Precious little worth watching at the cinema, so I thought I'd watch something
I didn't get round to watching last year.

This is an offensively stupid film. By which I mean, it's frickin' awesome. The
plot, such as it is, is that some bad guys want to kill a baby, and a down-on-
his-luck good guy happens to be in the way, and decides he's not going to let
them. But that's by the by. It's an excuse for an extended sequence of
gunfights, each more implausible than the last. And that's ok, because they're
plainly meant to be implausible.

So, this film is aimed at people who find stupid, bloody gunfights funny.
That'd be me then. And they are stupid, they are bloody, and they are very
funny.

Interspersed between the gunfights, the good guy and the bad guy crack bad
jokes at each other, and there's a romantic plot involving Monica Belluci.
That's mostly an excuse to have a gunfight that's also a sex scene, though,
which is funny.

I don't know who this Michael Davis guy is who wrote and directed it is, but
he's obviously a huge fan of Robert Rodriguez, and a lot of it owes obvious
debts to both Sin City and Desperado.
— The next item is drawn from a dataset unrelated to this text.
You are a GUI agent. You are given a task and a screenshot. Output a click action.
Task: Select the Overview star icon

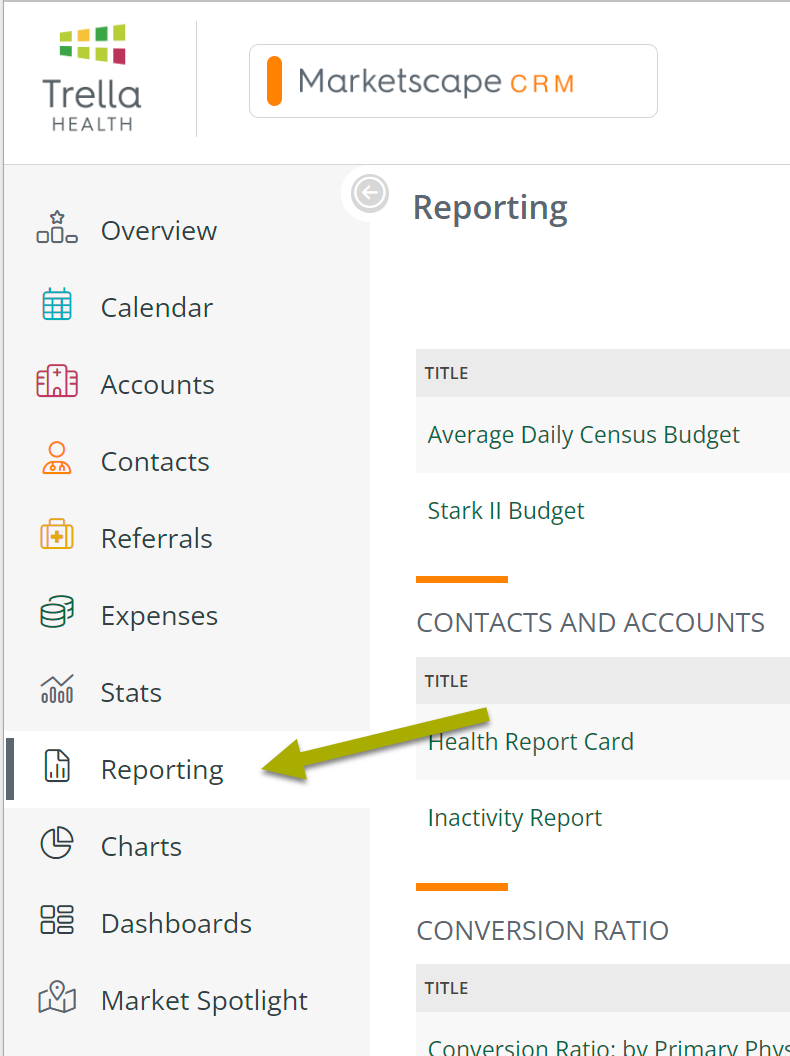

He obviously had a real fun time making
it, and good luck to him on that. I had a lot of fun watching it too.

Friday 11 April 2008

Son Of Rambow

So, you wait years for a slightly surreal film about amateur film-making then
a bunch come along at once. And it its way, this is sort of a British Be Kind
Rewind.

It's the eighties, rural Hertfordshire. There's a kid, who's a bit of a
tearaway, who's got his hands on his brother's video camera, and has decided
he's going to make a film and submit it to Screen Test's Young Filmmaker of the
Year award. He also uses it to sneak into cinemas and pirate films. He ropes
this other unworldly kid whose family are Plymouth Bretheren, into being his
stuntman. Over time, after the pair of them watch First Blood, the project
evolves into a sort of sequel, which is surprising similar in plot to Rambo,
given that neither kid has seen the film, and it hasn't even been made yet. But
hey.

Meanwhile, their school is host to a bunch of French exchange students, and
everyone is in awe of this (allegedly) cool French kid. This kid finds out
about the film, decides it's cool, and wants to be in it, and because he thinks
it's cool, the whole rest of the school does too. Power struggles for control
of the creative process ensue.

It's an amusing take on film-making and Hollywood, with the whole struggle
serving as an allegory for creative control and integrity being compromised
when stars and the studio system get involved.

It's not perfect, and some of the children's acting is pretty stagey, in a
"early Harry Potter movie" kind of way. It is highly amusing, if not laugh out
loud funny, and if you grew up in the eighties, and ever watched a dodgy pirate
copy of First Blood, the film will spark off a lot of happy memories.